** Opening Data extracts block **

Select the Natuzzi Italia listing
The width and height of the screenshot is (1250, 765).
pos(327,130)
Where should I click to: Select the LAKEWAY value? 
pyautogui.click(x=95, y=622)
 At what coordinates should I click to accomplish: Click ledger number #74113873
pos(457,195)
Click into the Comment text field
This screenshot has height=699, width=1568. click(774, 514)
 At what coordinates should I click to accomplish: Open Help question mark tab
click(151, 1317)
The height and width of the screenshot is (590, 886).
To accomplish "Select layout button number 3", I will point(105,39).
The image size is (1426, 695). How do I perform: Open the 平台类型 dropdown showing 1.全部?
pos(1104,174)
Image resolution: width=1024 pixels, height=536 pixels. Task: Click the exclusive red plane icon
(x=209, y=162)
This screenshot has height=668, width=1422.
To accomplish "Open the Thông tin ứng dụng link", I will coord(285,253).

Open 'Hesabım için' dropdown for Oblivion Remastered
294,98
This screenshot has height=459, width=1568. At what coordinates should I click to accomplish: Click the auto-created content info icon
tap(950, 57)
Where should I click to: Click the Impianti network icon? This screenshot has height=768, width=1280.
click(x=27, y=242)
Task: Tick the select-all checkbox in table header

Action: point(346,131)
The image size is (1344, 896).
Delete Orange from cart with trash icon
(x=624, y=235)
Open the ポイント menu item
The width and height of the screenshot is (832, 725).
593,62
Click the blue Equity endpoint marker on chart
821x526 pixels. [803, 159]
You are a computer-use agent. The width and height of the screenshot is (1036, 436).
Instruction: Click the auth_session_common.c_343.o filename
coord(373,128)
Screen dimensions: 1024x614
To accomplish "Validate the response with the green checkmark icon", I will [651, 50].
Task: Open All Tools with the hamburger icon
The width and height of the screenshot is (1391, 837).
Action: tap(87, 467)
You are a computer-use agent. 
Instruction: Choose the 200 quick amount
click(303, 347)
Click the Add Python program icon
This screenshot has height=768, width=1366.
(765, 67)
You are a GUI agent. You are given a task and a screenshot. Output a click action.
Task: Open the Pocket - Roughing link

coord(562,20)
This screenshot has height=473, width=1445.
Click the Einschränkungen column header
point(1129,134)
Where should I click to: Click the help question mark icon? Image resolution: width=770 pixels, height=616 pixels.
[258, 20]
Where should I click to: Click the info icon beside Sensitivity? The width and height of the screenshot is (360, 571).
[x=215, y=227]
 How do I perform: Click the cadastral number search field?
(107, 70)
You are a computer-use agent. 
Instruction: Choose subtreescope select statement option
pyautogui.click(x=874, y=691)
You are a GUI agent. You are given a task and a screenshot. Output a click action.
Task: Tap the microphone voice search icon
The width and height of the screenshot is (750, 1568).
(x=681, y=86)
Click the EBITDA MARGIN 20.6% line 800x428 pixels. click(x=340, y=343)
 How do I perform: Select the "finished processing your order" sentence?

** Closing Data extracts block **

§ **What you have to do**: Repeat exactly, and only, the lines from the line containing "Instruction: Choose subtreescope" through the last line of the records above, both included.

§ **Task response**:
Instruction: Choose subtreescope select statement option
pyautogui.click(x=874, y=691)
You are a GUI agent. You are given a task and a screenshot. Output a click action.
Task: Tap the microphone voice search icon
The width and height of the screenshot is (750, 1568).
(x=681, y=86)
Click the EBITDA MARGIN 20.6% line 800x428 pixels. click(x=340, y=343)
 How do I perform: Select the "finished processing your order" sentence?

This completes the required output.